Matthew 5:1-3 Seeing the crowds, he went up on the mountain, and when he sat down, his disciples came to him. And he opened his mouth and taught them, saying: “Blessed (or oh how happy!) are the poor in spirit, for theirs is the kingdom of heaven. (ESV)
The “poor in spirit” are truly blessed. They are truly fortunate as the privileged recipients of God’s favor. They are the ones who experience a fullness of life. Do you want to be truly happy? Then be “poor in spirit.”
BE HUMBLE IN YOUR ATTITUDE TOWARDS YOURSELF.
Understand that without Christ you are morally and spiritually bankrupt. Confess your unworthiness before God and your utter dependence on Him.
Now, that’s not what the world tells us. The world says, “Find happiness in self-esteem.” Jesus here says, “Find happiness in acknowledging that there is nothing whatsoever to esteem in self.” Jeremiah 17:9 says, “The heart is deceitful above all things, And desperately wicked; Who can know it?” (NKJV)

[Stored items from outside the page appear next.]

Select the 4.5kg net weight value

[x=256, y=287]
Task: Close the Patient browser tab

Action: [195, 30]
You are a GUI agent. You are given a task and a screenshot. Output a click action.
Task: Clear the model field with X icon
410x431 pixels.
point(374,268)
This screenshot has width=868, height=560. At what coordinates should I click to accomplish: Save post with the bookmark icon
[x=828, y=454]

To some who were confident of their own righteousness and looked down on everybody else, Jesus told this parable: “Two men went up to the temple to pray, one a Pharisee and the other a tax collector. The Pharisee stood up and prayed about himself: ‘God, I thank you that I am not like other men—robbers, evildoers, adulterers—or even like this tax collector. I fast twice a week and give a tenth of all I get.’ “But the tax collector stood at a distance. He would not even look up to heaven, but beat his breast and said, ‘God, have mercy on me, a sinner.’” (Luke 18:9-13)
That man was poor in spirit. And Jesus says of Him, “I tell you that this man, rather than the other, went home justified before God. For everyone who exalts himself will be humbled, and he who humbles himself will be exalted” (Luke 18:9-14).

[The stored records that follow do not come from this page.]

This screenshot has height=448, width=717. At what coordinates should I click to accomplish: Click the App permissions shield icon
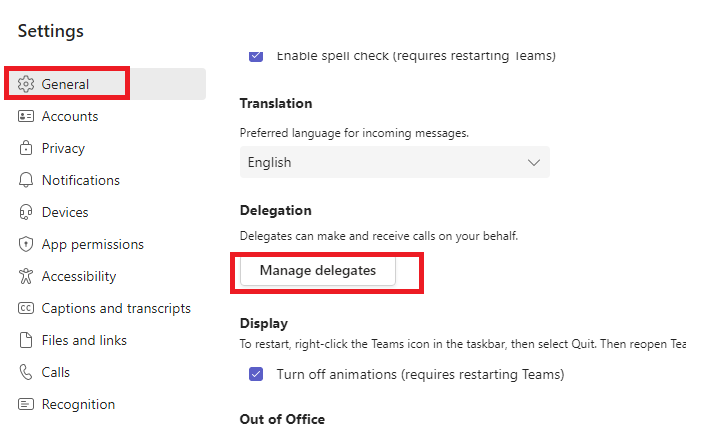click(x=26, y=244)
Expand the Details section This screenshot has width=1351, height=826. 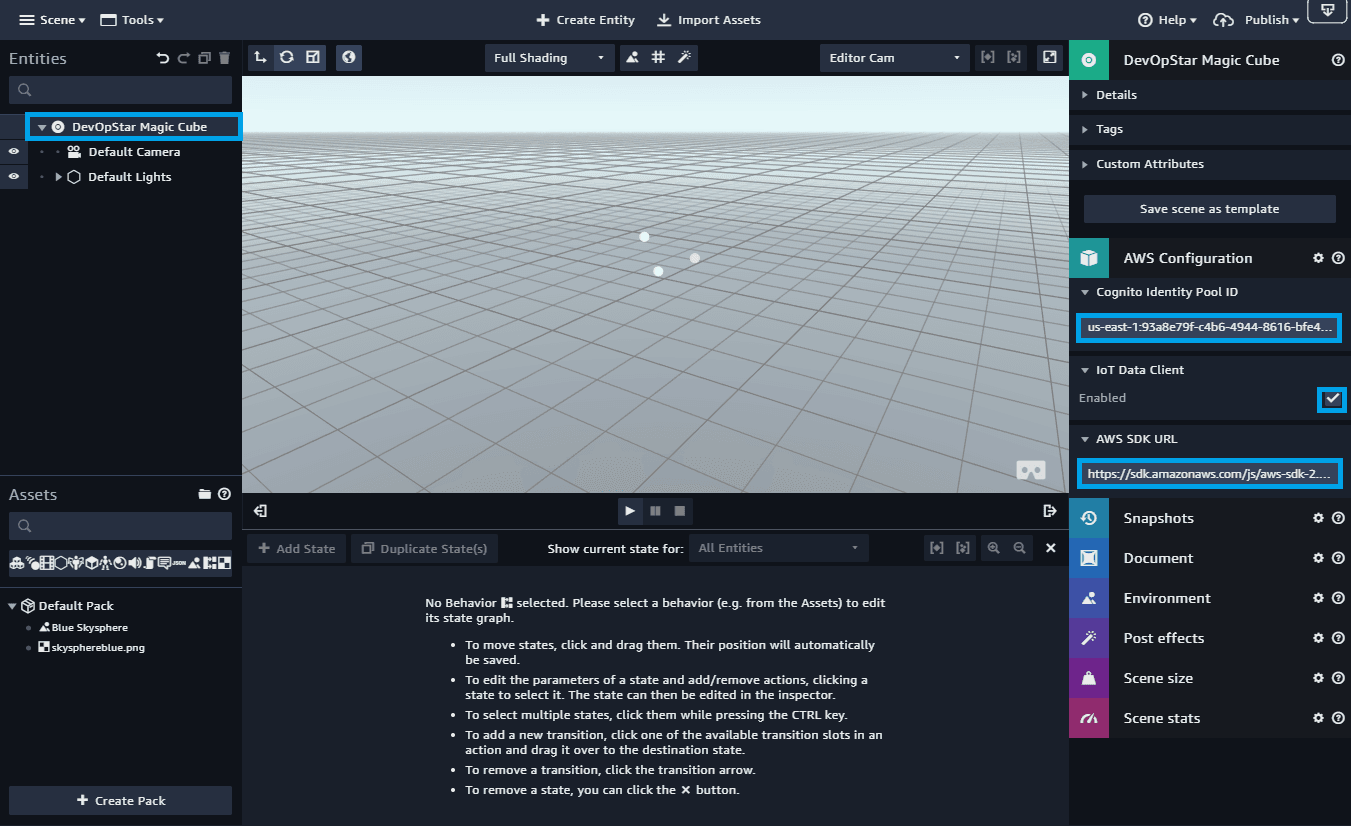coord(1116,95)
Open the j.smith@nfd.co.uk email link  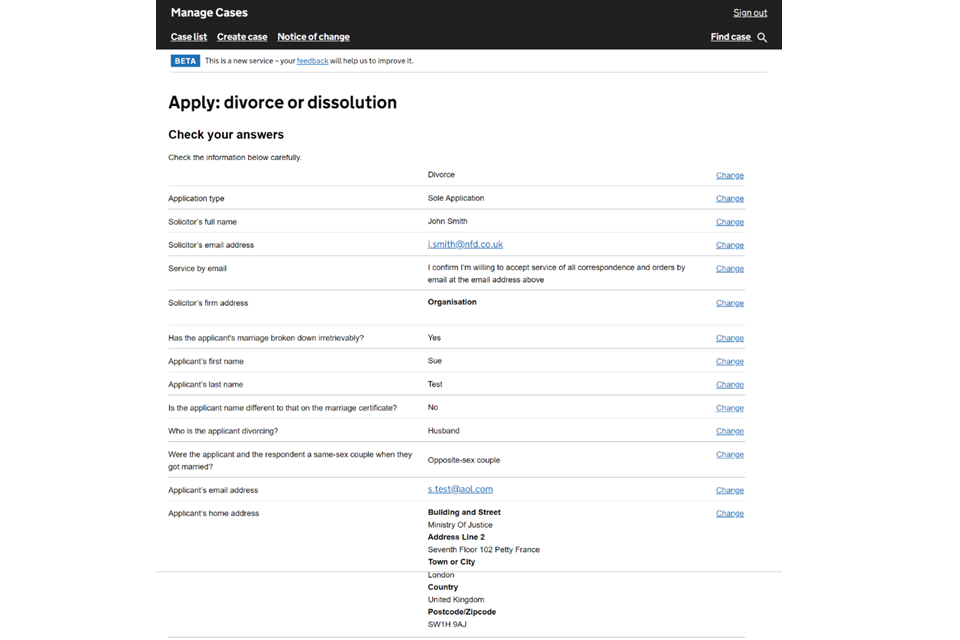pyautogui.click(x=465, y=244)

Do you want to be truly happy? Do you want to be truly favored by God? Then be humble in your attitude towards yourself. Be willing to admit, “I am a flawed individual.”
On April 12, 2012, the White Sox's pitcher Philip Humber pitched a perfect game. That is, he retired 27 batters in a row. No walks, no hits. It's a feat that's been accomplished by only 22 other pitchers in Major League Baseball's 135-year-old history. But then in November of that same year, the White Sox cut him from their team roster.
An article in Sports Illustrated zeroed in on Humber's deadly character flaw—perfectionism. The article's subtitle read, “For one magical April afternoon, Philip Humber was flawless. But that random smile from the pitching gods came with a heavy burden: the pressure to live up to a standard no one can meet.” The article continued:
The biggest problem with Humber wasn't his talent. It was, according to those close to him, the unrealistic expectations he set for himself. “He's a perfectionist,” says Robert Ellis, [a former mentor to Humber.]
Humber admitted, “After the game it was like, I've got to prove that the perfect game was not a fluke – I almost felt like I had to prove that I deserved to be on that list. I was thankful for it, but at the same time I wanted to make sure that everyone knew that this wasn't a joke. I'm really good enough to do this.”